Hummermässiges Instantdichten

Eine kurze Vorstellungsrunde, und dann geht plötzlich alles ganz schnell. Nicht nur das Dichten scheint hier instant zu passieren. Die Spielregeln werden erklärt – ich hab sie irgendwie nicht richtig mitbekommen und den Stichworten im Chat nach zu beurteilen, bin ich nicht die Einzige – und schon geht es los.

Das Publikum gibt ein Stichwort, dann haben die vier Autor*innen 20 Minuten Zeit, einen Text zu erarbeiten und tragen ihn anschliessend vor. Katja Alves und Boni Koller überbrücken die Wartezeit mit einem kleinen Quiz – es gibt sogar etwas zu gewinnen. So weit so gut. Den Teil, in dem Alves und Koller erklären, dass jeweils ein Stichwort in der Kategorie «Handwerkliche Tätigkeit», «Preis» und «Politiker» gesucht wird, bekomme ich nicht mit. Wieso überhaupt diese Einschränkung?

Reina Gehrig, die dem Abend als Notarin beiwohnt, hat dementsprechend einige Mühe, passende Begriffe zu finden oder sie wenigstens der jeweiligen Kategorie zu zuordnen. Da haben wohl einige Zuhörer*innen ihre Stichworte auch nicht nach Kategorie gewählt.

Schliesslich fällt die Auswahl auf «Wein stampfen», «Schwingerkönigin» und «Richard Nixon». Die Autor*innen, Flurina Badel, Romana Ganzoni, Demian Lienhard und Giuliano Musio, ziehen sich zurück und machen sich ans Schreiben.

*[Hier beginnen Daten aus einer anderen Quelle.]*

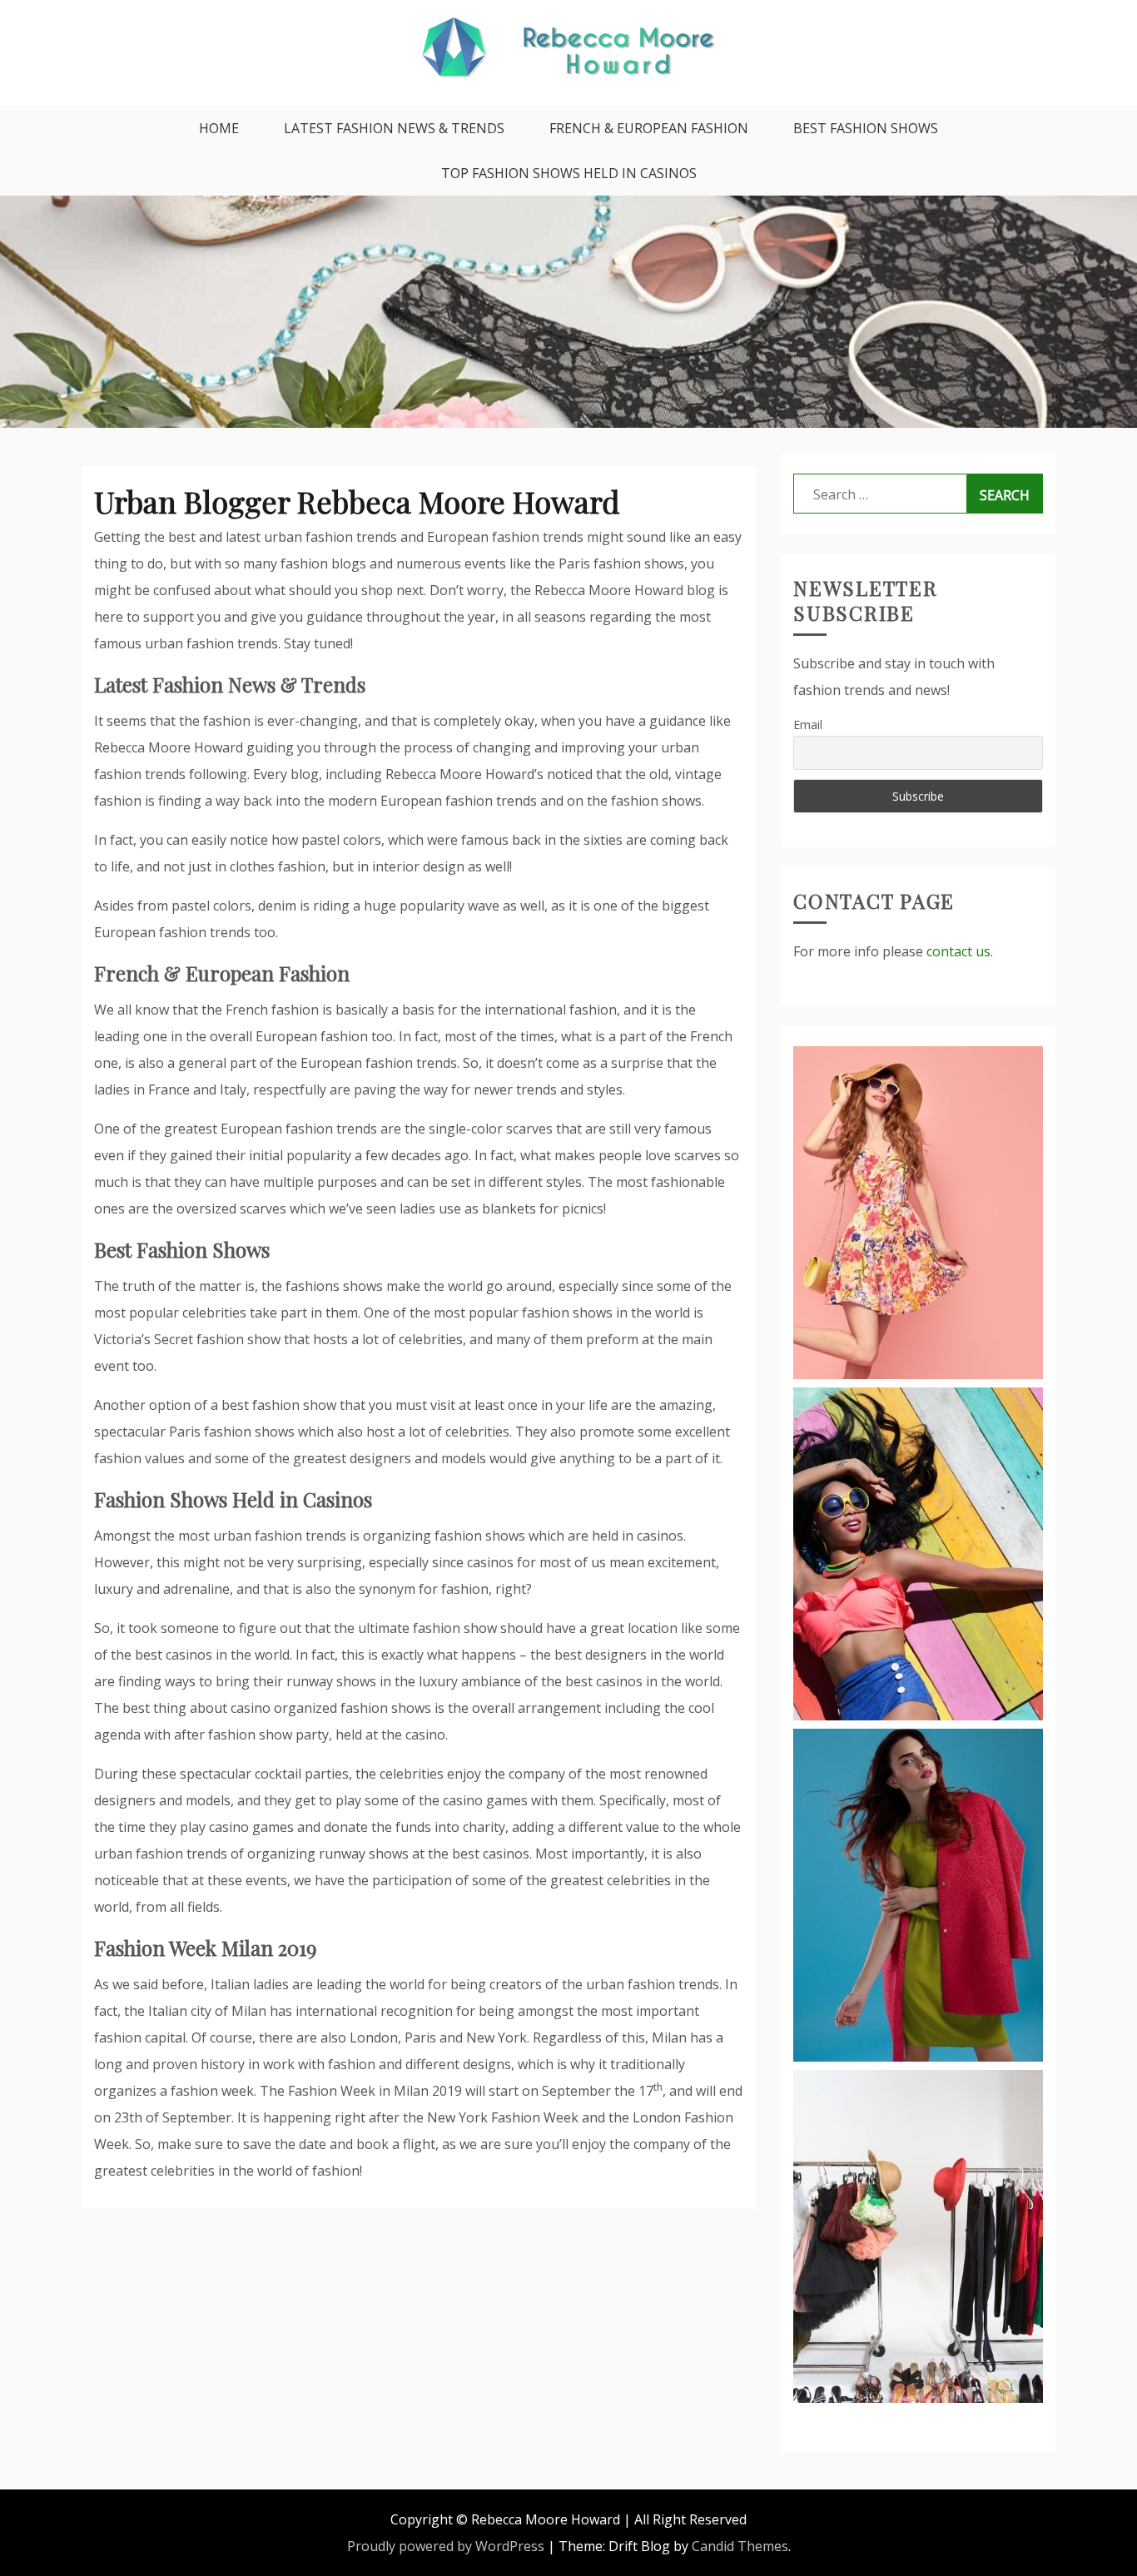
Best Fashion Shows (865, 128)
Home (219, 128)
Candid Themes (740, 2546)
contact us (958, 951)
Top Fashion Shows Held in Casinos (569, 173)
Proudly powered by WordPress (445, 2546)
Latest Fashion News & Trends (394, 128)
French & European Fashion (648, 128)
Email (807, 724)
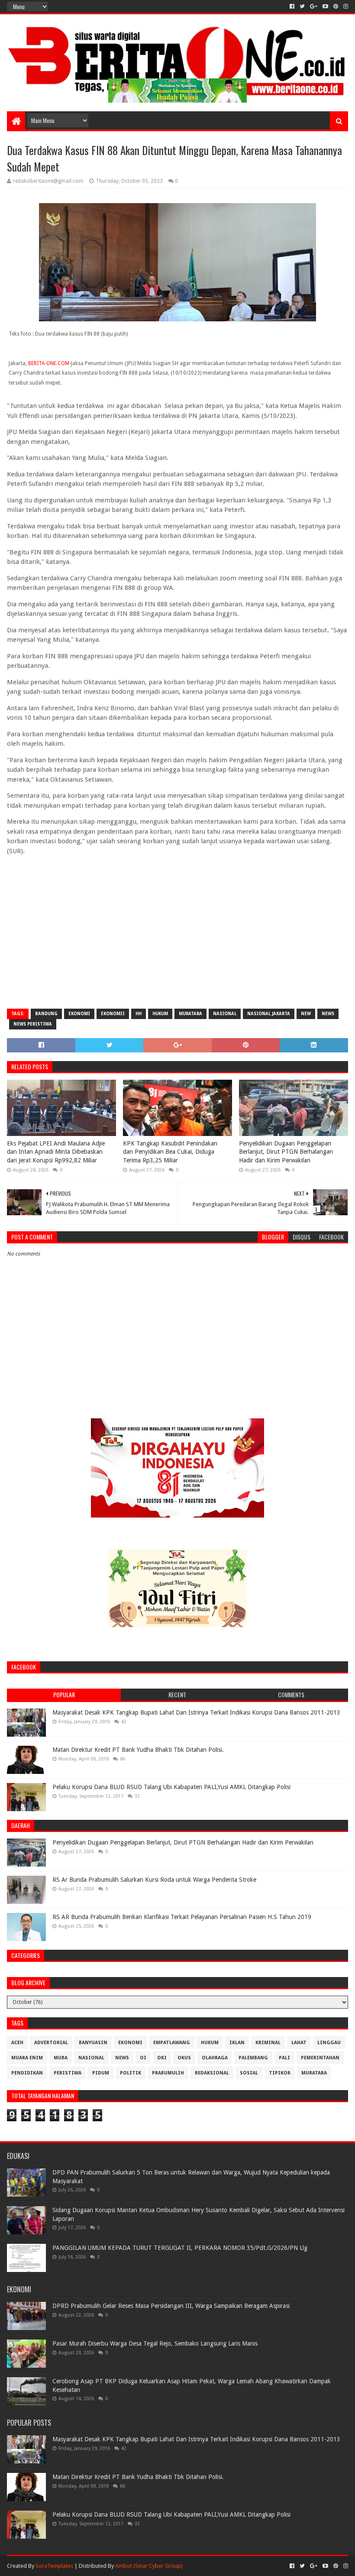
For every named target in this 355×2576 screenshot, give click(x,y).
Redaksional (212, 2073)
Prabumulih (168, 2073)
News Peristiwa (32, 1024)
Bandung (46, 1013)
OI (143, 2058)
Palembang (253, 2058)
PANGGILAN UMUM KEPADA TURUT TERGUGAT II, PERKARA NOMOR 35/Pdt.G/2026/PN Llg (179, 2247)
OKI (162, 2058)
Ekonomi (79, 1013)
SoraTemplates (54, 2566)
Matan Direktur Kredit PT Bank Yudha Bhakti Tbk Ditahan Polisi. (138, 1749)
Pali (284, 2058)
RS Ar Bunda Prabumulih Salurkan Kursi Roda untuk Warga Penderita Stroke (154, 1879)
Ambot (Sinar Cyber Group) (149, 2566)
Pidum (100, 2073)
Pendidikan (27, 2073)
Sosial (249, 2073)
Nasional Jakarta (268, 1013)
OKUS (184, 2058)
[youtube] (325, 6)
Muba (61, 2058)
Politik (130, 2073)
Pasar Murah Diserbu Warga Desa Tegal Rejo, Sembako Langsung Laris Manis (155, 2343)
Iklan (237, 2042)
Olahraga (215, 2058)
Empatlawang (171, 2042)
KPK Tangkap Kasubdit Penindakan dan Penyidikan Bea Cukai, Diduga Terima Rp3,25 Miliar (170, 1152)
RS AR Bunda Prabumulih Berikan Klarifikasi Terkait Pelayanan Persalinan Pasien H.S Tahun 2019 (181, 1916)
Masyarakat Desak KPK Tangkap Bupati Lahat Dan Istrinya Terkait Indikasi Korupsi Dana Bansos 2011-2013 (196, 1712)
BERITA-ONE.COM (48, 363)
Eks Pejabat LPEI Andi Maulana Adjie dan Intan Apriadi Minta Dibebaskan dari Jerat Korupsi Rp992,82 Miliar (56, 1152)
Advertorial (51, 2042)
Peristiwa (67, 2073)
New (306, 1013)
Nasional (224, 1013)
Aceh (17, 2042)
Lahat (299, 2042)
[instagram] (345, 6)
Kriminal (268, 2042)
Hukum (160, 1013)
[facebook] (292, 6)
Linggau (329, 2042)
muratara (190, 1013)
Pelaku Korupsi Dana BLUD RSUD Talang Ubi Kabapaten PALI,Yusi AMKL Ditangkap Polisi (171, 1786)
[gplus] (313, 6)
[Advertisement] (177, 939)
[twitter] (302, 6)
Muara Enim (27, 2058)
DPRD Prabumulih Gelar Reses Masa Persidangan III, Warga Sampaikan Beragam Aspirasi (171, 2305)
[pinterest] (336, 6)
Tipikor (279, 2073)
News (328, 1013)
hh (139, 1013)
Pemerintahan (320, 2058)
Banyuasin (93, 2042)
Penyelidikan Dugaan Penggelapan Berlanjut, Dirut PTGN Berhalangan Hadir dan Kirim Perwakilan (286, 1152)
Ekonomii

«Was konnte sich Lukas Bärfuss als Jugendlicher nicht leisten?» Diese und andere Fragen gilt es im Quiz zu beantworten, Punkte zu sammeln und so eine Ausgabe des Strapazins zu ergattern. Leider zieht sich das Quiz etwas hin, doch die Autor*innen freut’s, so haben sie fünf Minuten länger Zeit, um an ihren Texten zu feilen.

Das Highlight des Abends sind dann definitiv die Lesungen der entstandenen Texte. Die Anstrengung, die dahinter steckt, merkt man ihnen überhaupt nicht an. Trotzdem, einfach war es nicht: «Es waren sehr schwierige Begriffe. Ich hätte viel lieber über den Hummer auf eurem Tisch geschrieben. Und ich habe von Hand geschrieben, jetzt kann ich meinen Text fast nicht mehr lesen», zieht Demian Lienhard sein Fazit.

Das Feedback der Zuschauer*innen zeigt, es war ein unterhaltsamer Abend, dessen Hauptrolle dann doch ein stiller Teilnehmer spielte: «hummermässig!»

Literarische Kontakte in virtuellen Begegnungsräumen

Die Geschäftsführerin Reina Gehrig eröffnet die 42. Solothurner Literaturtage im ersten Live-Stream des diesjährigen Festivals, das für ein Mal in virtuellen Begegnungsräumen stattfindet.

Neue Formate verlangen auch neue Formen. So vertieft sich Bundespräsidentin Simonetta Sommaruga in ein intimes Gespräch mit Simone Lappert, anstatt eine Rede vor grossem Publikum zu halten. Hier trifft Literatur auf Politik und öffnet einen Raum für Kreativität, der aus dem Umgang mit der Leere und dem Ungewissen herrührt. Dieser Schritt ins Leere ist es auch, der Simonetta Sommaruge an Lapperts neuem Roman Der Sprung besonders interessiert – obwohl sie der Titel, wie sie gesteht, zuerst gar nicht angesprochen habe.

Diese Leere, in die eine ganze Welt in den vergangenen Wochen hinabgestossen wurde, bleibt raumfüllend, auch im Digitalen und erst recht im Imaginären. Vielleicht gerade weil Lappert als Autorin immerzu auf der Suche ist nach Leere, Unsicherheit und Widersprüchen, will die Flucht in andere Texträume immer nur kurz gelingen. Denn die Köpfe sind ständig von dem einen Thema besetzt. Während also andere ihre Kleiderschränke, Chuchichäschtli, ihr ganzes Hab und Gut entrümpelt haben, liess Lappert deshalb ihren Gedanken freien Lauf und schrieb «Kopfentrümpelungsgedichte».

Das erklärte Ziel der Solothurner Literaturtage ist, die Sichtbarkeit der Schweizer Gegenwartsliteratur und die Teilhabe daran sicherzustellen. Wir sind gespannt, wie das über virtuelle Begegnungsräume erreicht werden kann, während im Augenwinkel der Alltag mitflimmert.